Written by Louis Marks
Directed by Paul Bernard
Production code: KKKnote 
Air dates: 1 - 22 January 1972
Number of episodes: 4

"You don't understand. No-one who didn't live through those terrible years can understand. Towards the end of the 20th Century, a series of wars broke out. There was a hundred years of nothing but destruction and killing. Nearly seven eighths of the world's population wiped out. The rest living in holes in the ground, starving, reduced to the level of animals..."
The Controller tries to justify collaborating with the Daleks.

The One With… a three-Dalek army. Until 40-some-odd years later when they decided to do a reshoot.


Before The Terminator, before Days of Future Past, there was "Day of the Daleks".
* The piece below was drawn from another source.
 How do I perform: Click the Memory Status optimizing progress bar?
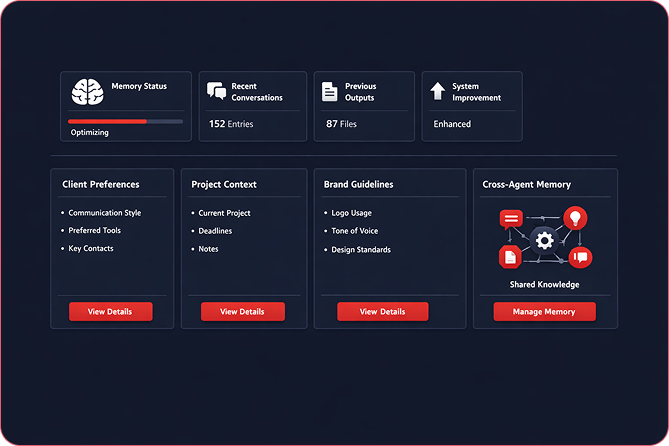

A peace conference is being held in Britain under the auspices of Sir Reginald Styles - it's a reconvening of the one from "The Mind of Evil", and UNIT are once again providing security.

Styles is attacked and nearly killed by a guerrilla fighter in futuristic dress, but is saved by the intervention of a big — well — gorilla fighter, who knocks the assassin out and disappears. The Doctor deduces that the unconscious man is from the future, and that a device found with him is a time-travel gadget.

The Doctor poses as Styles in order to catch the assailants. They try again, but the Doctor convinces them he's not Styles. Jo accidentally activates one of the time-travel gadgets and zaps herself into the 22nd century, and the Doctor and the guerrillas follow her. One of the guerrillas, Shura, is attacked and left behind, presumed dead.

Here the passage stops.